▶ Teks Bacaan:
━━━━━━

Less Pride in Using Indonesian Language by the Govt.
Setelah membaca
artikel di harian Kompas 3 Oktober 2012 tentang Peminat Bahasa Indonesia di
Australia Terus Turun, ada pekerjaan rumah yang tidak mudah bagi pemerintah
untuk terus berjuang mempromosikan dan memasyarakatkan Bahasa Indonesia. Apalagi
ada wacana Bahasa Indonesia berpotensi menjadi Bahasa Asean.

━━━━━━

▶ Data Tercatat:
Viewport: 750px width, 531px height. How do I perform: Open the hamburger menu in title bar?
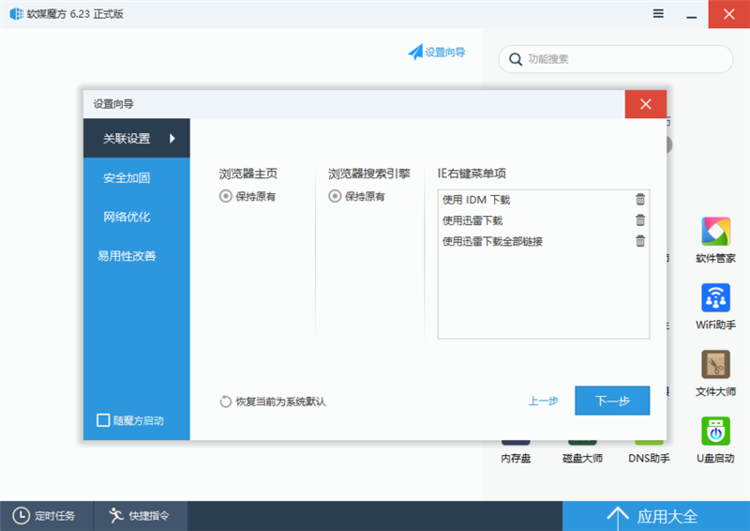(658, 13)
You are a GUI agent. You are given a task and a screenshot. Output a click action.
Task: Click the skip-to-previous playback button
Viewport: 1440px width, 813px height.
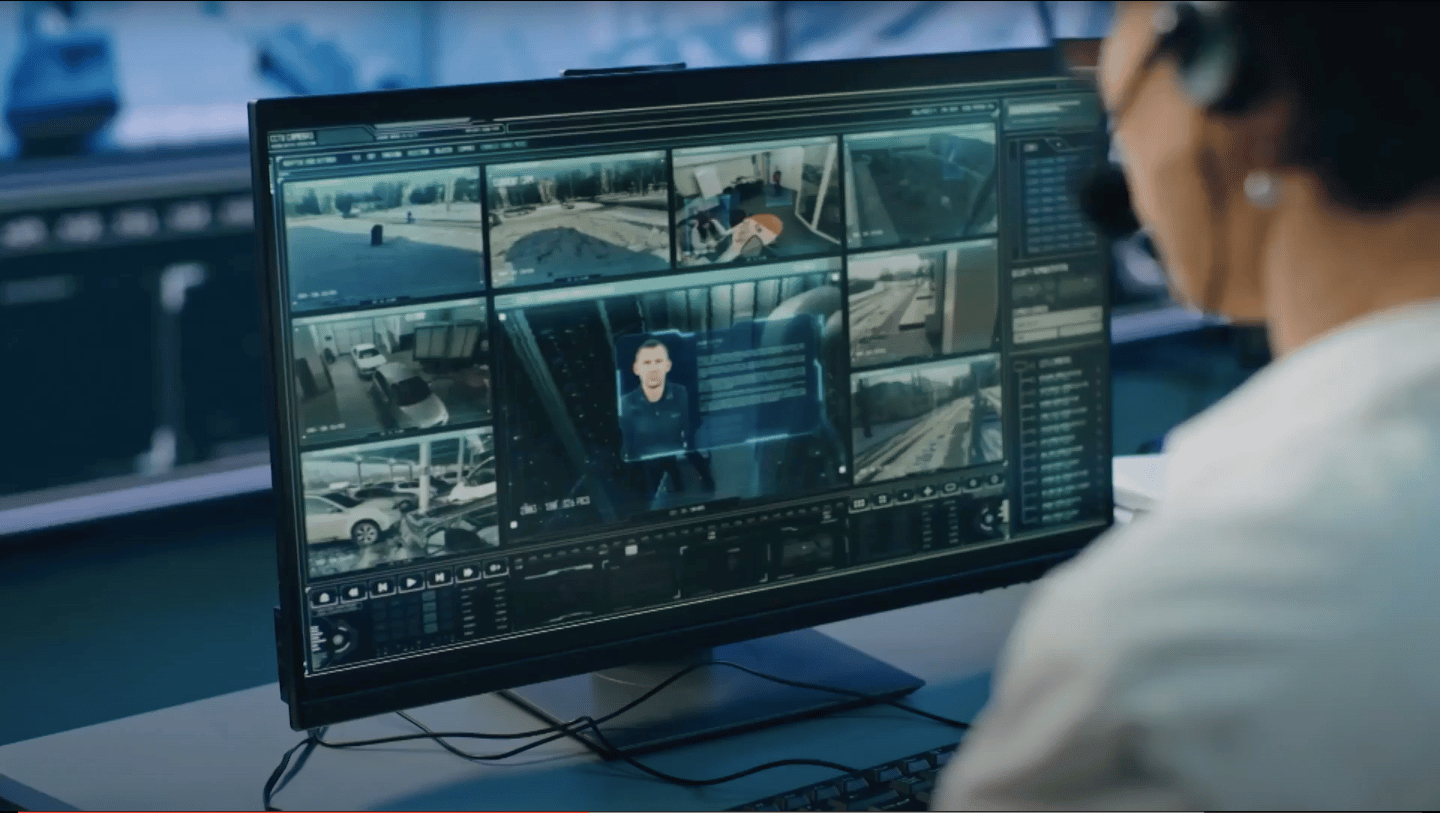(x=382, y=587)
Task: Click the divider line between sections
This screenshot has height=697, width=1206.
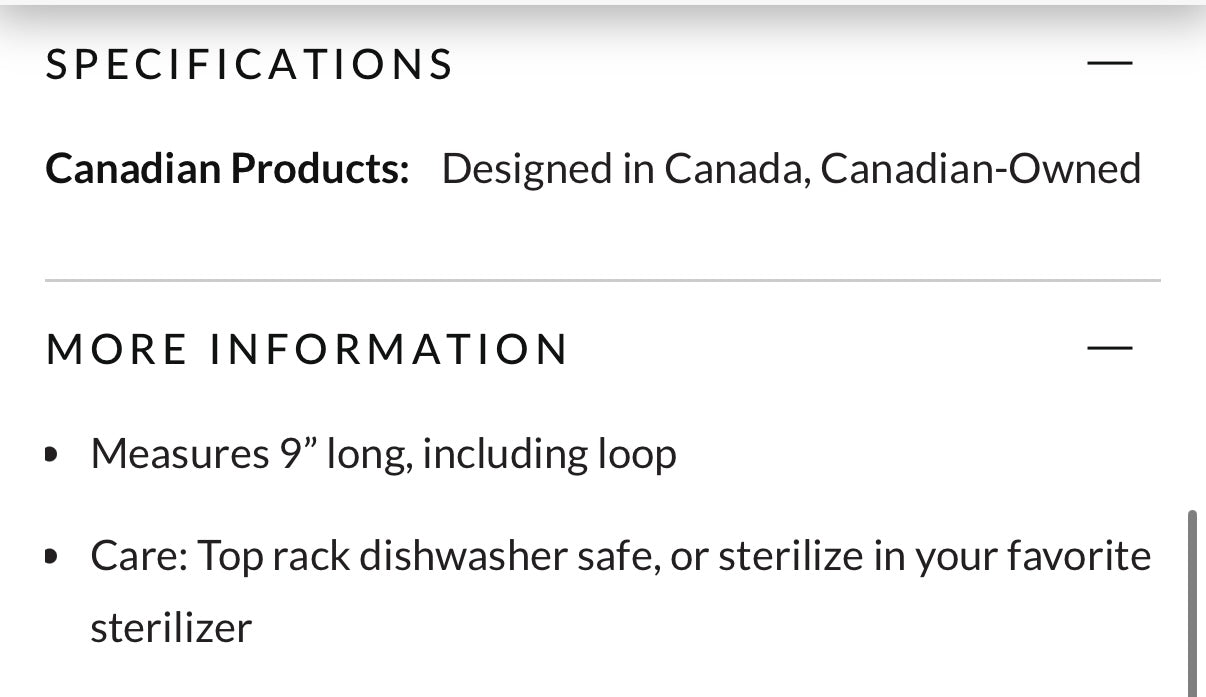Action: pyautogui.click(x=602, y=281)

━━━━━━

▶ Tugas yang Dikerjakan:
1: Sebutkan semua kata dalam teks bacaan yang diawali huruf "me".
2: Sunting teks bacaan dengan menuliskan kembali bagian yang dimulai dari "Less Pride in" dan berlanjut hingga "menjadi Bahasa Asean.", lalu ganti "Australia" dengan "Jepang".

▶ Jawaban Tugas:
1: membaca, mempromosikan, memasyarakatkan, menjadi

2:
Less Pride in Using Indonesian Language by the Govt.
Setelah membaca
artikel di harian Kompas 3 Oktober 2012 tentang Peminat Bahasa Indonesia di
Jepang Terus Turun, ada pekerjaan rumah yang tidak mudah bagi pemerintah
untuk terus berjuang mempromosikan dan memasyarakatkan Bahasa Indonesia. Apalagi
ada wacana Bahasa Indonesia berpotensi menjadi Bahasa Asean.